Yoann LOISEL
Psychiatre, psychanalyste
Mary Shelley, noir sur blanc le traumatique
Discutante : Annette FREJAVILLE, Psychanalyste, Psychiatre, Membre titulaire de la Société Psychanalytique de Paris
Comment la création littéraire vient lier avant de donner à lire, repriser, une vibration traumatique ?
Mary Shelley nous donne l’exemple d’une telle suture : son œuvre la plus célèbre entremêle les registres du mort et du vif, ceux-là qui, pour nous, constituent le fond du traumatisme.
Nous tenons au livre… nous souhaitons ne jamais passer, intégralement, au numérique tant nous croyons aux vertus d’un certain négatif, celui qui permet, d’une émulsion singulière, d’une épreuve toujours, de constituer la représentation.

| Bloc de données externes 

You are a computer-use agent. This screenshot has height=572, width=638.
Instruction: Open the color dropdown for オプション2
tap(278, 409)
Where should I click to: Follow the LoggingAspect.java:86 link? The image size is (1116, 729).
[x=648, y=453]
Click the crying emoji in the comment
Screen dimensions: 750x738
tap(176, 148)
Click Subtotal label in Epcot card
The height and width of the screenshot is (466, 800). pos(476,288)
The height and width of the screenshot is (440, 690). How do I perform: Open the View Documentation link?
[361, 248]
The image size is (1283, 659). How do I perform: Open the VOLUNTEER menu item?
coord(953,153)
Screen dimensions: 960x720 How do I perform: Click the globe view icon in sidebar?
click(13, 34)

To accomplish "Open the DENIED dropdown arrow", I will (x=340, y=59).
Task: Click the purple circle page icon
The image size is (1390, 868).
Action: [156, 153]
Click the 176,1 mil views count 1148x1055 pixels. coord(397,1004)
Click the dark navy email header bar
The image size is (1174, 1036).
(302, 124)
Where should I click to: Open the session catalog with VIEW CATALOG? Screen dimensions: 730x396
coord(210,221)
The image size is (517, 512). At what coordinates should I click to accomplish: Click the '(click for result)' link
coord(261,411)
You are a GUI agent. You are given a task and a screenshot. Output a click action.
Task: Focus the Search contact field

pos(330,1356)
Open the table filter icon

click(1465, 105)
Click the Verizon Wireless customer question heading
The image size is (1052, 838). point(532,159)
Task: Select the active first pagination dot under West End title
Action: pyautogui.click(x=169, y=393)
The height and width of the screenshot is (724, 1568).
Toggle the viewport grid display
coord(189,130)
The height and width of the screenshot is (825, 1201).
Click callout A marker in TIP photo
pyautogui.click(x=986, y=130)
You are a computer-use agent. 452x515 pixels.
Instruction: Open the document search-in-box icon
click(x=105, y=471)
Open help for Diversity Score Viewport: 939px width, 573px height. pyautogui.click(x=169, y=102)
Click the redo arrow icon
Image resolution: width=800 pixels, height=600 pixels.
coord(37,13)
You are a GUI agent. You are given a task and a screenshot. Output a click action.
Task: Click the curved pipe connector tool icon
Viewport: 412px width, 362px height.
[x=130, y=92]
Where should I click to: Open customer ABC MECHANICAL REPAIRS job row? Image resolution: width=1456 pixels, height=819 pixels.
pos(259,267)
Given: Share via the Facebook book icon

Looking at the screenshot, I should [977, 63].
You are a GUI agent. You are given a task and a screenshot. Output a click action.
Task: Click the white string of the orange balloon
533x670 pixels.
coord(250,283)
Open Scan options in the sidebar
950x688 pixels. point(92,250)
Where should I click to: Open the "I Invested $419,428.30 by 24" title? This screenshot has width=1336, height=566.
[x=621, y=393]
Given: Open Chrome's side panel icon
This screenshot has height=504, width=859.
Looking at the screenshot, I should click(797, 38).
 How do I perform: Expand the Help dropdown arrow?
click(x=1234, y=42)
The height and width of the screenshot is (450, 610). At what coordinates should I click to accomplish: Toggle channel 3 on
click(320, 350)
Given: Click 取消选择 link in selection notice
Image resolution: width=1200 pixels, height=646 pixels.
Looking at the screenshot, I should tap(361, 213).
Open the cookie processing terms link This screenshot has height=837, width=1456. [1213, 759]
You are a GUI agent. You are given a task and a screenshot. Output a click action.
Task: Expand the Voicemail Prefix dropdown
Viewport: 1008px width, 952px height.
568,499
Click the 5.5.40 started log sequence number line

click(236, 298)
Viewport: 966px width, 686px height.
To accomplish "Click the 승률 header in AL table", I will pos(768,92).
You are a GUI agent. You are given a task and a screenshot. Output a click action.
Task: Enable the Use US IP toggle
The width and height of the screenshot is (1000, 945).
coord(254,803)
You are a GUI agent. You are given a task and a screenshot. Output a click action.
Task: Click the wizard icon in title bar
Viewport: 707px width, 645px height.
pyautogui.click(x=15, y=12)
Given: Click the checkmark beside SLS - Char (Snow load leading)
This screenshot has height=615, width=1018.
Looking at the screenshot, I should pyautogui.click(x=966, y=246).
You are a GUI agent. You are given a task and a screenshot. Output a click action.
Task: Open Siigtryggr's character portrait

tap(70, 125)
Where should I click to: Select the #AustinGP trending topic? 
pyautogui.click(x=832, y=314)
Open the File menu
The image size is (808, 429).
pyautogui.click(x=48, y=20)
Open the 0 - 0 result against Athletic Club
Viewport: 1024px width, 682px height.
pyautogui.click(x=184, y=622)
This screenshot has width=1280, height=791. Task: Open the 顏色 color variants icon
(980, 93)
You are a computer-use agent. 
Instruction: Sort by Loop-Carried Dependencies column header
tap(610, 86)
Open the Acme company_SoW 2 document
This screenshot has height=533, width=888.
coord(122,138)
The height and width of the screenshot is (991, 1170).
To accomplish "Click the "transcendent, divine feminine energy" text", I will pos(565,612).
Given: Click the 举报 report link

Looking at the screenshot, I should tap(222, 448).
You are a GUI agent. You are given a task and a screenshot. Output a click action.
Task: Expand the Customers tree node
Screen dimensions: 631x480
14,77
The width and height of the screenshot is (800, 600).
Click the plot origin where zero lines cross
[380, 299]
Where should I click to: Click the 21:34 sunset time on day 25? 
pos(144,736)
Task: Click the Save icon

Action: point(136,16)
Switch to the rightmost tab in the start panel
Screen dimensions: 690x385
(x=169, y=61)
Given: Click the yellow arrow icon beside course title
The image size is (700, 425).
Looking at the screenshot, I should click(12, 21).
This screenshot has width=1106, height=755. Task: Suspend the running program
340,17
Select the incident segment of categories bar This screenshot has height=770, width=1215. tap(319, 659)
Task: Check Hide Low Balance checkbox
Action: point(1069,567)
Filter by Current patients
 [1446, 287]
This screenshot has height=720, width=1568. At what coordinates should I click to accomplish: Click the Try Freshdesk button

La question, de l’aménagement du traumatique par et dans la création, revient à s’interroger sur les qualités de négatif qui permettent de jouer du pire pour le déjouer.
Pour le dire autrement : pourquoi la jeune Mary met à mort un enfant prénommé William dans son roman, tandis qu’elle pouponne chèrement son fils, le petit William, après avoir perdu, à quelques jours de vie seulement, un précédent enfant ? ou encore : comment le monstre est petit-fils des parents de Mary, son père William (encore !), sa mère Mary décédée de fièvre puerpérale ? Cette interrogation ouvre aussi celle de la dynamique générationnelle de la vibration traumatique.
Conseils bibliographiques
Frankenstein évidemment, mais surtout la deuxième préface rédigée par Mary Shelley, lorsqu’elle interroge à posteriori les ressorts de son imagination. Cette préface se trouve notamment dans l’édition Garnier-Flammarion 1979, édition pour nous de référence tant le dossier introductif, les notes et les archives citées par F. Lacassin sont, comme à son habitude, absolument remarquables.
Une biographie : Muriel Spark, Mary Shelley : la mère de Frankenstein, Editions du Rocher, 2003.
Mathilda, Editions des femmes, 1984.
Et, si un peu de curiosité supplémentaire : de William Godwin, Les choses telles qu’elles sont, ou les aventures de Caleb Williams, chez Phébus, 1997.